==== Provided information

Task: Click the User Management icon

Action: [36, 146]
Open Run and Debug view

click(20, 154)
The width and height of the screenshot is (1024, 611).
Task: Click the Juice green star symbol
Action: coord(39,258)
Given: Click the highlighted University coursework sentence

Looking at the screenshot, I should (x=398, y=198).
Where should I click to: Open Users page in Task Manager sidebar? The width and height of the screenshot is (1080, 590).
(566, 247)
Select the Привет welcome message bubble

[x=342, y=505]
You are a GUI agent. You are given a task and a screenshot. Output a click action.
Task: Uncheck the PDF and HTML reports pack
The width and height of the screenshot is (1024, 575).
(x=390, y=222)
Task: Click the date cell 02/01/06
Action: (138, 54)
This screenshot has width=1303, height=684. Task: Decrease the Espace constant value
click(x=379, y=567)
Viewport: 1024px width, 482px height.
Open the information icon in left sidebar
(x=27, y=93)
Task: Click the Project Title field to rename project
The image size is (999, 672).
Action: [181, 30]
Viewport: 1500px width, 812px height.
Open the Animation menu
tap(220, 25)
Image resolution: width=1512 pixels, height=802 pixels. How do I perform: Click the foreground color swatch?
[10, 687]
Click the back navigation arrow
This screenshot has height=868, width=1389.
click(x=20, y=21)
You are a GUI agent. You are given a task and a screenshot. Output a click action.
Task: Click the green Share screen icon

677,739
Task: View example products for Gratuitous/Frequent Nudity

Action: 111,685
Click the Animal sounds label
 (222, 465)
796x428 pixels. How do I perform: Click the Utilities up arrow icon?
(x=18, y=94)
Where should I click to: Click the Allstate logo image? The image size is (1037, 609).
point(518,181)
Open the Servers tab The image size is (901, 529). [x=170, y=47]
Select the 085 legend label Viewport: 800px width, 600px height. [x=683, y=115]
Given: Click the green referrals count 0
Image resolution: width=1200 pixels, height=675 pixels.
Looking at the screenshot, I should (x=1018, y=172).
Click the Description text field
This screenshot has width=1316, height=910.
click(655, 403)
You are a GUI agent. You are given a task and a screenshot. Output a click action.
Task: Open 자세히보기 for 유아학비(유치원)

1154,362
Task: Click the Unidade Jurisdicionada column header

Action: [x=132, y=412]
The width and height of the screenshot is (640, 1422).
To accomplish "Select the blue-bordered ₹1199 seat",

========

#### The problem:
Express every line of the data above as a JSON list of strings, one string per line, and leave out the blank lines.

#### Final result:
[
  "Task: Click the User Management icon",
  "Action: [36, 146]",
  "Open Run and Debug view",
  "click(20, 154)",
  "The width and height of the screenshot is (1024, 611).",
  "Task: Click the Juice green star symbol",
  "Action: coord(39,258)",
  "Given: Click the highlighted University coursework sentence",
  "Looking at the screenshot, I should (x=398, y=198).",
  "Where should I click to: Open Users page in Task Manager sidebar? The width and height of the screenshot is (1080, 590).",
  "(566, 247)",
  "Select the Привет welcome message bubble",
  "[x=342, y=505]",
  "You are a GUI agent. You are given a task and a screenshot. Output a click action.",
  "Task: Uncheck the PDF and HTML reports pack",
  "The width and height of the screenshot is (1024, 575).",
  "(x=390, y=222)",
  "Task: Click the date cell 02/01/06",
  "Action: (138, 54)",
  "This screenshot has width=1303, height=684. Task: Decrease the Espace constant value",
  "click(x=379, y=567)",
  "Viewport: 1024px width, 482px height.",
  "Open the information icon in left sidebar",
  "(x=27, y=93)",
  "Task: Click the Project Title field to rename project",
  "The image size is (999, 672).",
  "Action: [181, 30]",
  "Viewport: 1500px width, 812px height.",
  "Open the Animation menu",
  "tap(220, 25)",
  "Image resolution: width=1512 pixels, height=802 pixels. How do I perform: Click the foreground color swatch?",
  "[10, 687]",
  "Click the back navigation arrow",
  "This screenshot has height=868, width=1389.",
  "click(x=20, y=21)",
  "You are a GUI agent. You are given a task and a screenshot. Output a click action.",
  "Task: Click the green Share screen icon",
  "677,739",
  "Task: View example products for Gratuitous/Frequent Nudity",
  "Action: 111,685",
  "Click the Animal sounds label",
  " (222, 465)",
  "796x428 pixels. How do I perform: Click the Utilities up arrow icon?",
  "(x=18, y=94)",
  "Where should I click to: Click the Allstate logo image? The image size is (1037, 609).",
  "point(518,181)",
  "Open the Servers tab The image size is (901, 529). [x=170, y=47]",
  "Select the 085 legend label Viewport: 800px width, 600px height. [x=683, y=115]",
  "Given: Click the green referrals count 0",
  "Image resolution: width=1200 pixels, height=675 pixels.",
  "Looking at the screenshot, I should (x=1018, y=172).",
  "Click the Description text field",
  "This screenshot has width=1316, height=910.",
  "click(655, 403)",
  "You are a GUI agent. You are given a task and a screenshot. Output a click action.",
  "Task: Open 자세히보기 for 유아학비(유치원)",
  "1154,362",
  "Task: Click the Unidade Jurisdicionada column header",
  "Action: [x=132, y=412]",
  "The width and height of the screenshot is (640, 1422).",
  "To accomplish \"Select the blue-bordered ₹1199 seat\","
]